• **Required work**
Without skipping anything, print all of the data exactly.

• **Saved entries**
######
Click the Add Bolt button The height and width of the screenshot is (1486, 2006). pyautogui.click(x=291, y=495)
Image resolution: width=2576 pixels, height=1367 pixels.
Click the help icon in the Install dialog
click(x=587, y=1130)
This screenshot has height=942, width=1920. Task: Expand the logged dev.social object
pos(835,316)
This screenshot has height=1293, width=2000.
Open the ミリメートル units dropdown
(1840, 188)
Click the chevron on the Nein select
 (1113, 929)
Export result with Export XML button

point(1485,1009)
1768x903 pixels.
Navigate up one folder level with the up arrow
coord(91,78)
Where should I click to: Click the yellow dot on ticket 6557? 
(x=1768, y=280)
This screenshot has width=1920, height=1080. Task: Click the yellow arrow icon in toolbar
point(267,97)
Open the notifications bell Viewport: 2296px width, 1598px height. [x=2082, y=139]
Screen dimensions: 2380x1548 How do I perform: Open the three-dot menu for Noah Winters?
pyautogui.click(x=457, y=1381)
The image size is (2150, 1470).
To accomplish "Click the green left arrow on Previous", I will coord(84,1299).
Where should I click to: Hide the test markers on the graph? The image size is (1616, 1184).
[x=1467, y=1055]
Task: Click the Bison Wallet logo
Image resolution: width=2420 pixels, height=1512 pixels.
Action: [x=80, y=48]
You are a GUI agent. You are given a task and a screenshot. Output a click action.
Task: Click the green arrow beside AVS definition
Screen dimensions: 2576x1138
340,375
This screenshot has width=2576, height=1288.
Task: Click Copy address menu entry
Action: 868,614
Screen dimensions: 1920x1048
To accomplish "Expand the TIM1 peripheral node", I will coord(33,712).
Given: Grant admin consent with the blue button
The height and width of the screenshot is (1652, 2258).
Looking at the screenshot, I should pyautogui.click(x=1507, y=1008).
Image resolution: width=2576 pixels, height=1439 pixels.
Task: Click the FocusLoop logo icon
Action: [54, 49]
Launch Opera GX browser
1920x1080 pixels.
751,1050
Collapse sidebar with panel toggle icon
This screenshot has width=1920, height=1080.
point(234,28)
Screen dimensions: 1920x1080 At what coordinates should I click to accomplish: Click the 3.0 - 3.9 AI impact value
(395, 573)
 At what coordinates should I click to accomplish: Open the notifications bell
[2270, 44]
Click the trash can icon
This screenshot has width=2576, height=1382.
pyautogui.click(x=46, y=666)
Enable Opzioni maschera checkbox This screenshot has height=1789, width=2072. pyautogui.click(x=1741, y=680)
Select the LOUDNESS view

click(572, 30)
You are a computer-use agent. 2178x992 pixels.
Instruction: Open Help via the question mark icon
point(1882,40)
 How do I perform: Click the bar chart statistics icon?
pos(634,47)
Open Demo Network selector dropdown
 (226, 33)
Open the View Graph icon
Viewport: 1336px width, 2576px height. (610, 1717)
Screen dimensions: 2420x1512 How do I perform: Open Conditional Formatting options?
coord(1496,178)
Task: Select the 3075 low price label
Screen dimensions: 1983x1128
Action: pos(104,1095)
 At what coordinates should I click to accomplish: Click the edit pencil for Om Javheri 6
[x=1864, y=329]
######
• **Response**
Click the Add Bolt button The height and width of the screenshot is (1486, 2006). pyautogui.click(x=291, y=495)
Image resolution: width=2576 pixels, height=1367 pixels.
Click the help icon in the Install dialog
click(x=587, y=1130)
This screenshot has height=942, width=1920. Task: Expand the logged dev.social object
pos(835,316)
This screenshot has height=1293, width=2000.
Open the ミリメートル units dropdown
(1840, 188)
Click the chevron on the Nein select
 (1113, 929)
Export result with Export XML button

point(1485,1009)
1768x903 pixels.
Navigate up one folder level with the up arrow
coord(91,78)
Where should I click to: Click the yellow dot on ticket 6557? 
(x=1768, y=280)
This screenshot has width=1920, height=1080. Task: Click the yellow arrow icon in toolbar
point(267,97)
Open the notifications bell Viewport: 2296px width, 1598px height. [x=2082, y=139]
Screen dimensions: 2380x1548 How do I perform: Open the three-dot menu for Noah Winters?
pyautogui.click(x=457, y=1381)
The image size is (2150, 1470).
To accomplish "Click the green left arrow on Previous", I will coord(84,1299).
Where should I click to: Hide the test markers on the graph? The image size is (1616, 1184).
[x=1467, y=1055]
Task: Click the Bison Wallet logo
Image resolution: width=2420 pixels, height=1512 pixels.
Action: [x=80, y=48]
You are a GUI agent. You are given a task and a screenshot. Output a click action.
Task: Click the green arrow beside AVS definition
Screen dimensions: 2576x1138
340,375
This screenshot has width=2576, height=1288.
Task: Click Copy address menu entry
Action: 868,614
Screen dimensions: 1920x1048
To accomplish "Expand the TIM1 peripheral node", I will coord(33,712).
Given: Grant admin consent with the blue button
The height and width of the screenshot is (1652, 2258).
Looking at the screenshot, I should pyautogui.click(x=1507, y=1008).
Image resolution: width=2576 pixels, height=1439 pixels.
Task: Click the FocusLoop logo icon
Action: [54, 49]
Launch Opera GX browser
1920x1080 pixels.
751,1050
Collapse sidebar with panel toggle icon
This screenshot has width=1920, height=1080.
point(234,28)
Screen dimensions: 1920x1080 At what coordinates should I click to accomplish: Click the 3.0 - 3.9 AI impact value
(395, 573)
 At what coordinates should I click to accomplish: Open the notifications bell
[2270, 44]
Click the trash can icon
This screenshot has width=2576, height=1382.
pyautogui.click(x=46, y=666)
Enable Opzioni maschera checkbox This screenshot has height=1789, width=2072. pyautogui.click(x=1741, y=680)
Select the LOUDNESS view

click(572, 30)
You are a computer-use agent. 2178x992 pixels.
Instruction: Open Help via the question mark icon
point(1882,40)
 How do I perform: Click the bar chart statistics icon?
pos(634,47)
Open Demo Network selector dropdown
 (226, 33)
Open the View Graph icon
Viewport: 1336px width, 2576px height. (610, 1717)
Screen dimensions: 2420x1512 How do I perform: Open Conditional Formatting options?
coord(1496,178)
Task: Select the 3075 low price label
Screen dimensions: 1983x1128
Action: pos(104,1095)
 At what coordinates should I click to accomplish: Click the edit pencil for Om Javheri 6
[x=1864, y=329]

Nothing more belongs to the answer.